The Imax version, however, involved a much heavier digital hand, since all the 35mm footage went through Imax’s DMR process, in 4K. With regard to the Imax shots, any one that incorporated a visual effect was created as a DI; every Imax shot without a digital effect was timed photochemically. “We take the data from the DI, perhaps that’s 2K, and we up-res it and use out proprietary algorithm to de-grain,” said Keighley. “If it’s all digital, it’s a DI, usually at 4K. Out of the 2,000 plus shots, 200 were digital effects, so those were digital. But the Imax shots without visual effects-which were a significant amount-have no digital version.”

How time-consuming is it to go through this digital/photochemical pipeline? “The dual pipeline for Imax is developing,” said Keighley, who noted that, when he talks about the dual pipeline, he is not simply talking about photochemical and DI finishes, but about the digital projection of Imax. “But it absolutely worked out how we hoped it would. Chris’ vision has come to fruition.”

At the end of post production, Nolan expressed his desire to make all the prints from the original negative. “From discussing it, we knew it was impractical,” said Keighley. “With 65mm, you can only print at 120 feet a minute, and that’s slow. We print the DMR negatives at 240 feet a minute. Also, your negative is like tires on your car. You only get so much mileage. The movie has 135 prints, and to make that from the original negative, you’d probably scratch it eventually.”

The solution was an A and B roll process. The A roll contained all the 35mm negative and a dupe negative for the Imax footage, in a single roll, all cut together.
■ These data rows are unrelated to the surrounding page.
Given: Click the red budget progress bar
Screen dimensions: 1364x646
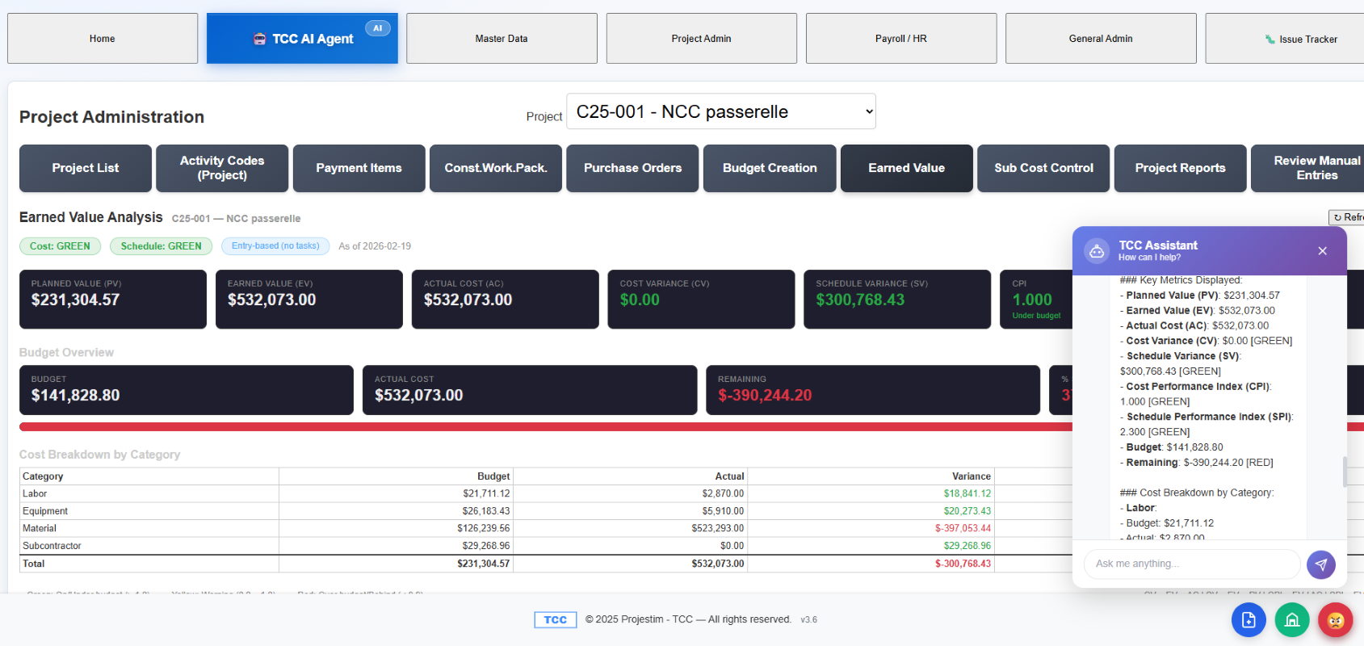Looking at the screenshot, I should (x=546, y=426).
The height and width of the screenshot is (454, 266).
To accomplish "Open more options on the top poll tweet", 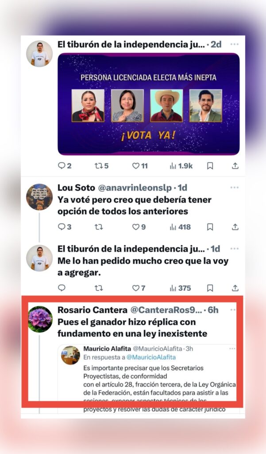I will 235,44.
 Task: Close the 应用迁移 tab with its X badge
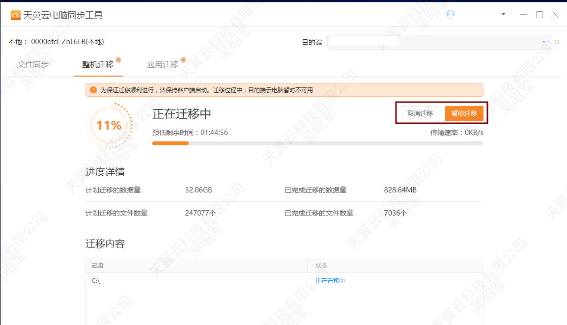[183, 60]
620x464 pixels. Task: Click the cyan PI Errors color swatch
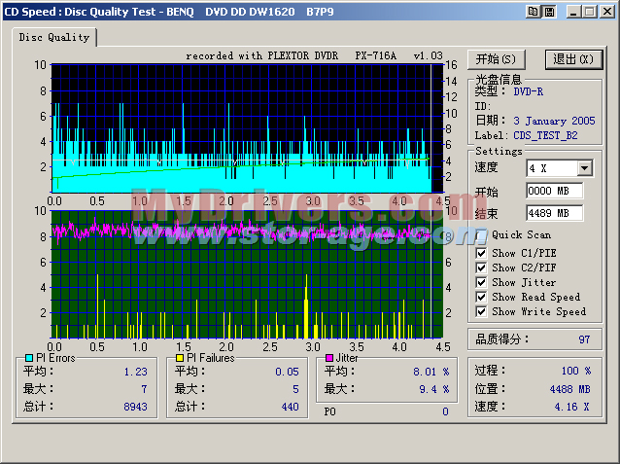[27, 358]
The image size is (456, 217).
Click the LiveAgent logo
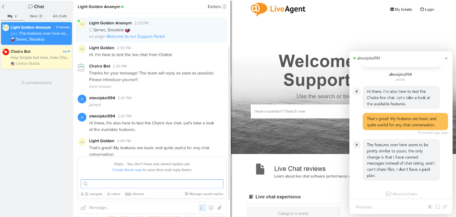[278, 9]
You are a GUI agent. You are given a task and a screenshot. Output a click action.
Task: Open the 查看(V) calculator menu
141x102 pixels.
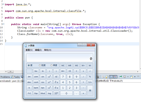pos(29,50)
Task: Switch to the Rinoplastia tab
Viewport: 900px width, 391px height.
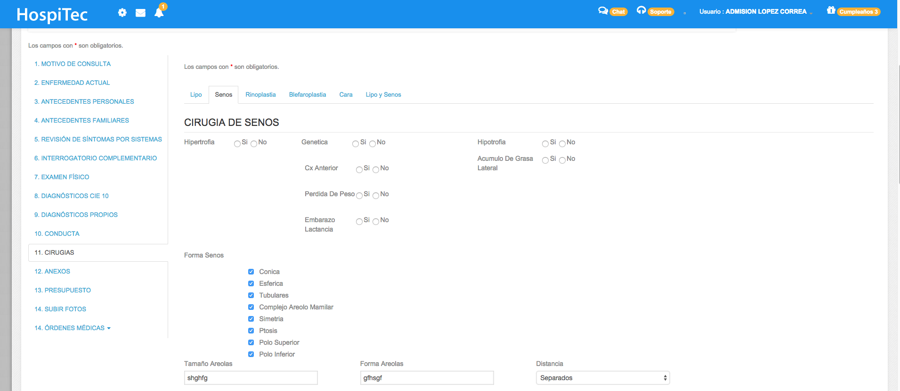Action: 260,95
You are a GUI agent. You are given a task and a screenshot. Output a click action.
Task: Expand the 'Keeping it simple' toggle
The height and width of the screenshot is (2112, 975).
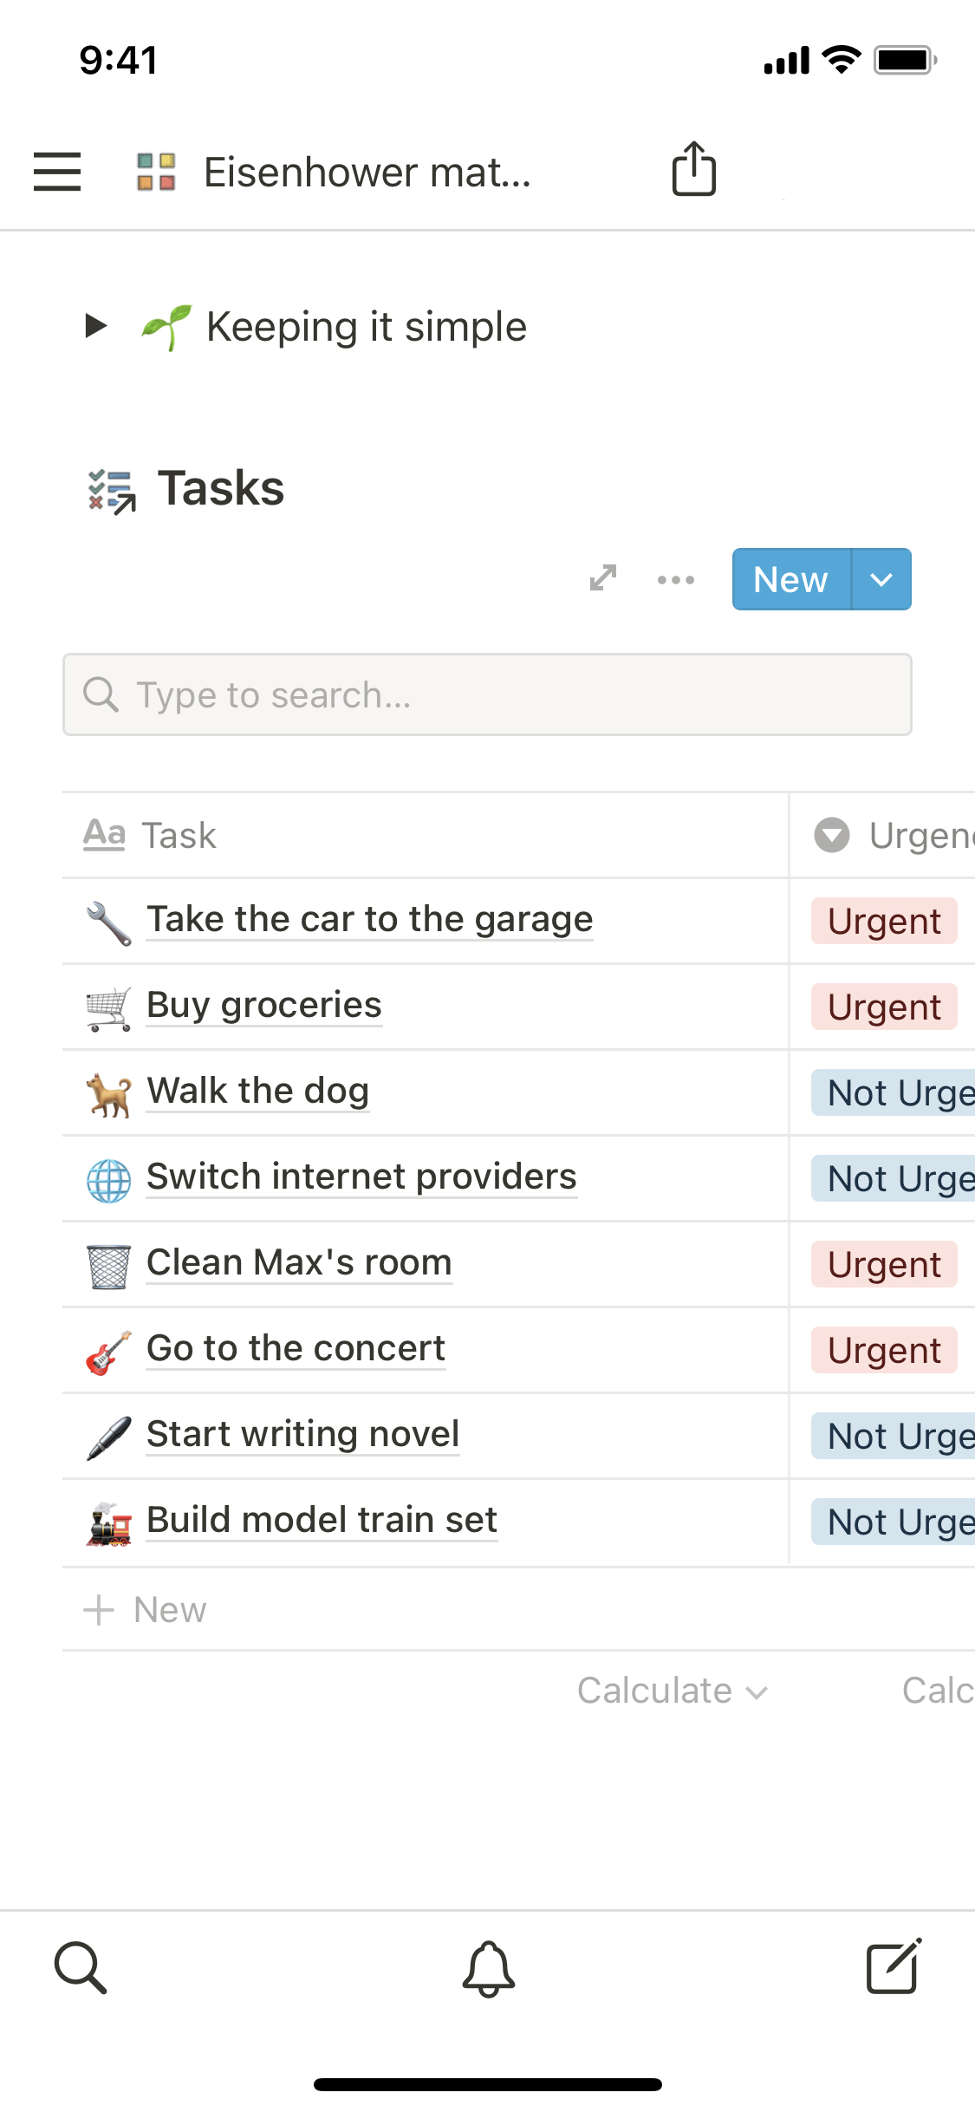pyautogui.click(x=95, y=327)
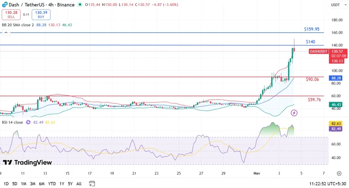
Task: Click the $159.95 horizontal line label
Action: pos(312,29)
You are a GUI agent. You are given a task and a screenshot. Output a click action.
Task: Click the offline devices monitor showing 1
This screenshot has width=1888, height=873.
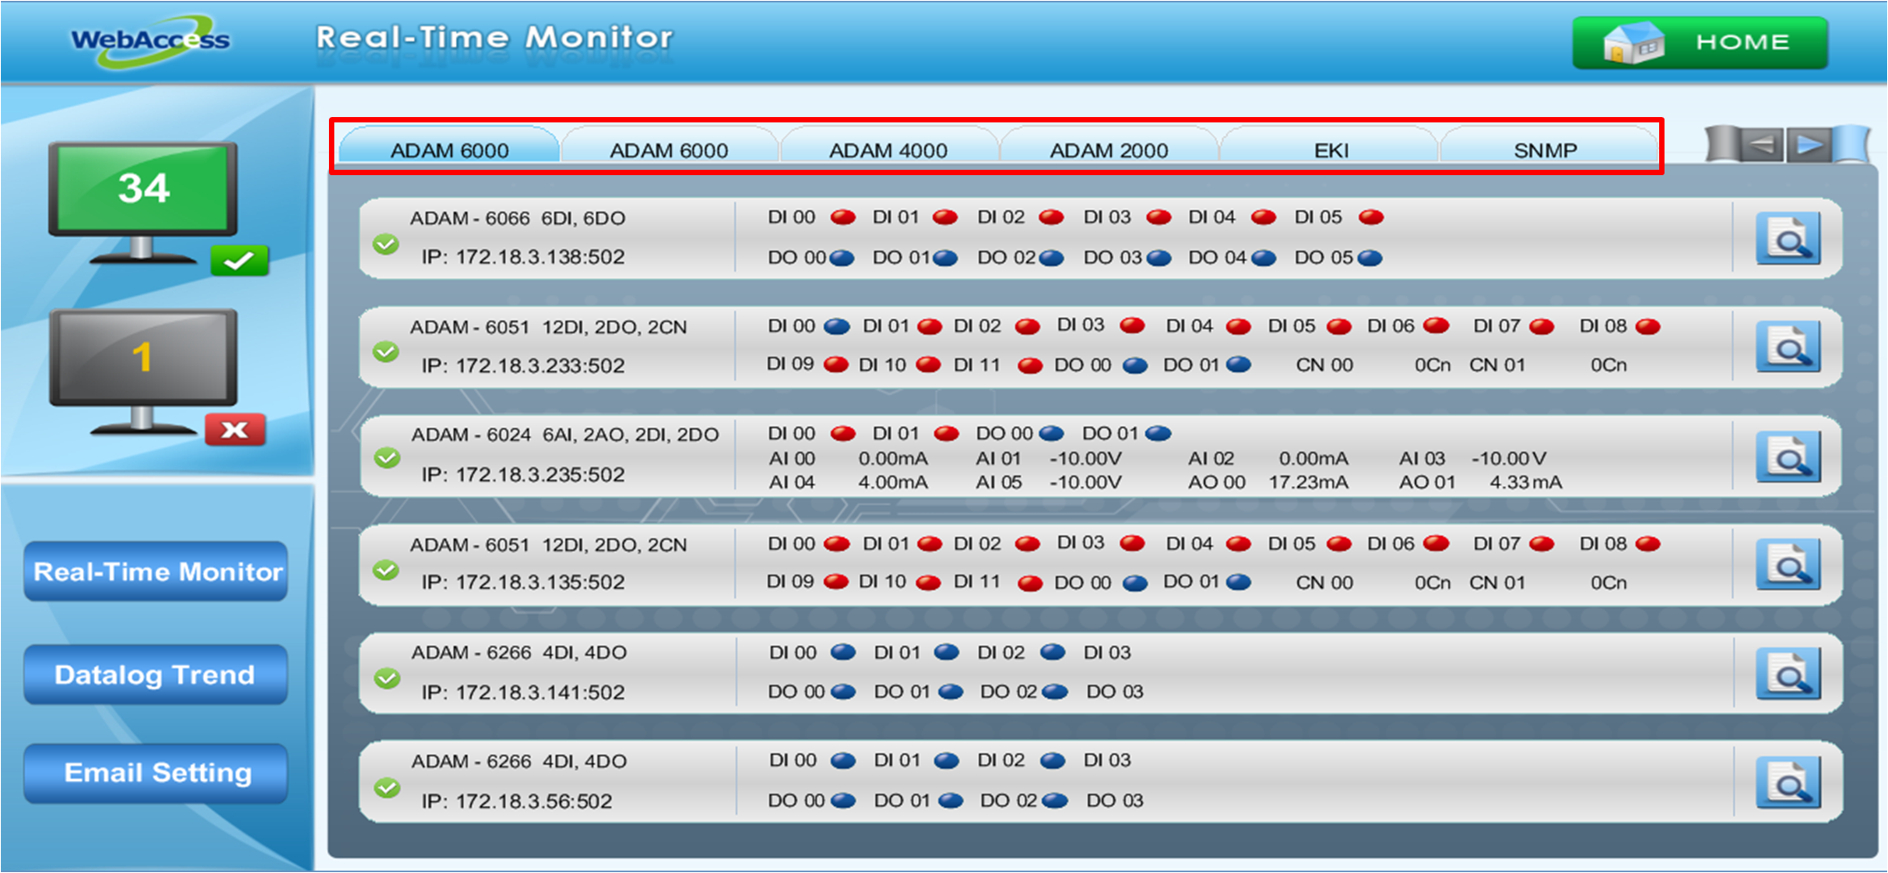click(143, 357)
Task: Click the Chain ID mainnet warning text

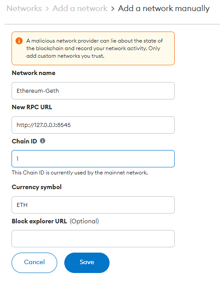Action: click(x=80, y=173)
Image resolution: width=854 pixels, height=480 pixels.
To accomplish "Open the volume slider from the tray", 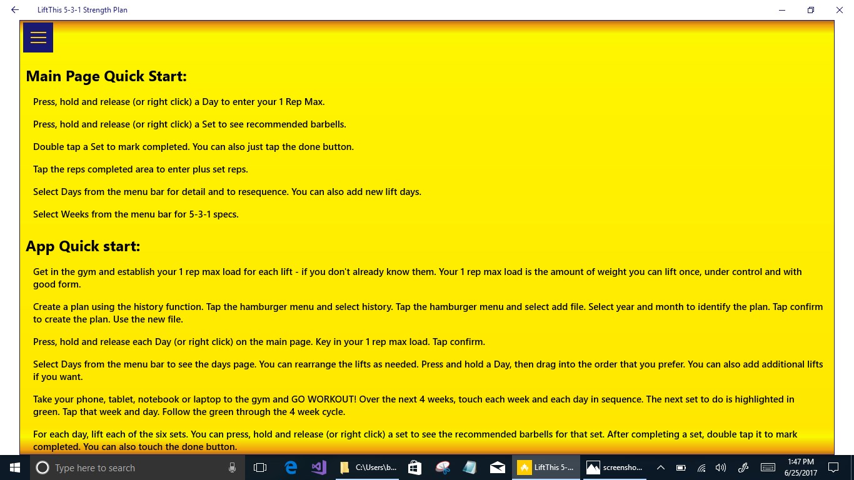I will [x=721, y=468].
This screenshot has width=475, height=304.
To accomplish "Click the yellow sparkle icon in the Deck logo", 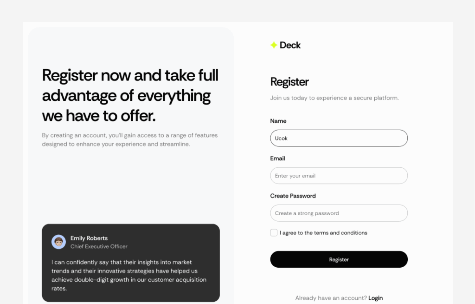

Whenever the roll would arrive at Imax footage, the shutter closed, and the B roll, with the original negative, would roll for that sequence. That saved a huge amount of time, since the A roll passed at 240 feet a minute. “That was quite innovative,” said Keighley. “Nobody had done it before, and we were able to make a significant number of prints that way.” Keighley also noted that, because Imax is physically 3.7 times longer than 35mm film, the Imax version of “Dark Knight” is comprised of 45 reels in the Imax version, 25 of which have Imax footage in them.

At the end of this unusual post pipeline, said Keighley, he counted up “hundreds of surprises.” “You have to be committed,” he said. “Chris is a tough customer, and amazing. He has real talent and real technical talent. He doesn’t have a perfect eye, but it’s pretty close.”